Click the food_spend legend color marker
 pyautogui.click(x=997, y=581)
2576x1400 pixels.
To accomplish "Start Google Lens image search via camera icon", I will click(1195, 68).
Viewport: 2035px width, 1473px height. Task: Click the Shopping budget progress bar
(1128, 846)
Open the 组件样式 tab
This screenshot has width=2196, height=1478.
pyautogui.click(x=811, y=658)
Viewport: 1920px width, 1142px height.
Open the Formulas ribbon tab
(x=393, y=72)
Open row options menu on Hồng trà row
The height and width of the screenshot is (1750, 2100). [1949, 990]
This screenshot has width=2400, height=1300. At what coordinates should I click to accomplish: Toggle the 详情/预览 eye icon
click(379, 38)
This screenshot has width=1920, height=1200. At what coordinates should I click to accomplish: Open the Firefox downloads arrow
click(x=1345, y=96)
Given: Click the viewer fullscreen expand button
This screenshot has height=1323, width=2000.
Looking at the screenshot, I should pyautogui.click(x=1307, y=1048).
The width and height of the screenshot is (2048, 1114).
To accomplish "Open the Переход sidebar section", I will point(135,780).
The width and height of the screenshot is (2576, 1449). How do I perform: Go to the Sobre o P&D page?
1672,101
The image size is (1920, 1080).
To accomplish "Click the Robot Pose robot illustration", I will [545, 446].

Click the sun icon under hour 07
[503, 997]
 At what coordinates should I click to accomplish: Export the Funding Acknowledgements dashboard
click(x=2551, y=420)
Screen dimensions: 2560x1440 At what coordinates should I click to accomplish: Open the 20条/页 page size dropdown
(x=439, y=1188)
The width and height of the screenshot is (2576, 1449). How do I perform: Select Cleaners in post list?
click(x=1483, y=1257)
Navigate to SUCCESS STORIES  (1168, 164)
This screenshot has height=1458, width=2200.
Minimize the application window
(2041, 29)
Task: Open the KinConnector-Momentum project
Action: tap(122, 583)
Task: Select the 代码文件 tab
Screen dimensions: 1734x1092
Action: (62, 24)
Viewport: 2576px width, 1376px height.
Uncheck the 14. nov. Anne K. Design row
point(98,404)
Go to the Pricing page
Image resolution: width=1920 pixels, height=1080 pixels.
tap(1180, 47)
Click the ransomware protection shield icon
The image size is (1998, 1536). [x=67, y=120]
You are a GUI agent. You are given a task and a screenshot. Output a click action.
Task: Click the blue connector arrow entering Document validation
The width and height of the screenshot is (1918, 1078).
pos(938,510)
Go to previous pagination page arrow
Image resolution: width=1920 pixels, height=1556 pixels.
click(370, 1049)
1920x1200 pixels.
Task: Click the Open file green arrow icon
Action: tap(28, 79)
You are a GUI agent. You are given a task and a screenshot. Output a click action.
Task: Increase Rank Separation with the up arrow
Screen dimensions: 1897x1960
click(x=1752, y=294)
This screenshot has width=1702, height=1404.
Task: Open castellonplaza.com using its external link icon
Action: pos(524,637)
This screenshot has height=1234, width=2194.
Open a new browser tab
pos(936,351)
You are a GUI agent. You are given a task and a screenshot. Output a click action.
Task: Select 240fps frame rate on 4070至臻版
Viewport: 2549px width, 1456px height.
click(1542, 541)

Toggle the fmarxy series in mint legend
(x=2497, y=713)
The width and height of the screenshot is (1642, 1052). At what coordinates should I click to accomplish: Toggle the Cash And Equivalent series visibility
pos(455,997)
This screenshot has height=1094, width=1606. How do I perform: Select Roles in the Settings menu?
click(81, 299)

+ + + +

Go through the listing and transcribe all of it exactly.

# SOLUTION TO THIS EXERCISE
Click the food_spend legend color marker
 pyautogui.click(x=997, y=581)
2576x1400 pixels.
To accomplish "Start Google Lens image search via camera icon", I will click(1195, 68).
Viewport: 2035px width, 1473px height. Task: Click the Shopping budget progress bar
(1128, 846)
Open the 组件样式 tab
This screenshot has width=2196, height=1478.
pyautogui.click(x=811, y=658)
Viewport: 1920px width, 1142px height.
Open the Formulas ribbon tab
(x=393, y=72)
Open row options menu on Hồng trà row
The height and width of the screenshot is (1750, 2100). [1949, 990]
This screenshot has width=2400, height=1300. At what coordinates should I click to accomplish: Toggle the 详情/预览 eye icon
click(379, 38)
This screenshot has width=1920, height=1200. At what coordinates should I click to accomplish: Open the Firefox downloads arrow
click(x=1345, y=96)
Given: Click the viewer fullscreen expand button
This screenshot has height=1323, width=2000.
Looking at the screenshot, I should pyautogui.click(x=1307, y=1048).
The width and height of the screenshot is (2048, 1114).
To accomplish "Open the Переход sidebar section", I will point(135,780).
The width and height of the screenshot is (2576, 1449). How do I perform: Go to the Sobre o P&D page?
1672,101
The image size is (1920, 1080).
To accomplish "Click the Robot Pose robot illustration", I will [545, 446].

Click the sun icon under hour 07
[503, 997]
 At what coordinates should I click to accomplish: Export the Funding Acknowledgements dashboard
click(x=2551, y=420)
Screen dimensions: 2560x1440 At what coordinates should I click to accomplish: Open the 20条/页 page size dropdown
(x=439, y=1188)
The width and height of the screenshot is (2576, 1449). How do I perform: Select Cleaners in post list?
click(x=1483, y=1257)
Navigate to SUCCESS STORIES  (1168, 164)
This screenshot has height=1458, width=2200.
Minimize the application window
(2041, 29)
Task: Open the KinConnector-Momentum project
Action: tap(122, 583)
Task: Select the 代码文件 tab
Screen dimensions: 1734x1092
Action: (62, 24)
Viewport: 2576px width, 1376px height.
Uncheck the 14. nov. Anne K. Design row
point(98,404)
Go to the Pricing page
Image resolution: width=1920 pixels, height=1080 pixels.
tap(1180, 47)
Click the ransomware protection shield icon
The image size is (1998, 1536). [x=67, y=120]
You are a GUI agent. You are given a task and a screenshot. Output a click action.
Task: Click the blue connector arrow entering Document validation
The width and height of the screenshot is (1918, 1078).
pos(938,510)
Go to previous pagination page arrow
Image resolution: width=1920 pixels, height=1556 pixels.
click(370, 1049)
1920x1200 pixels.
Task: Click the Open file green arrow icon
Action: tap(28, 79)
You are a GUI agent. You are given a task and a screenshot. Output a click action.
Task: Increase Rank Separation with the up arrow
Screen dimensions: 1897x1960
click(x=1752, y=294)
This screenshot has width=1702, height=1404.
Task: Open castellonplaza.com using its external link icon
Action: pos(524,637)
This screenshot has height=1234, width=2194.
Open a new browser tab
pos(936,351)
You are a GUI agent. You are given a task and a screenshot. Output a click action.
Task: Select 240fps frame rate on 4070至臻版
Viewport: 2549px width, 1456px height.
click(1542, 541)

Toggle the fmarxy series in mint legend
(x=2497, y=713)
The width and height of the screenshot is (1642, 1052). At what coordinates should I click to accomplish: Toggle the Cash And Equivalent series visibility
pos(455,997)
This screenshot has height=1094, width=1606. How do I perform: Select Roles in the Settings menu?
click(81, 299)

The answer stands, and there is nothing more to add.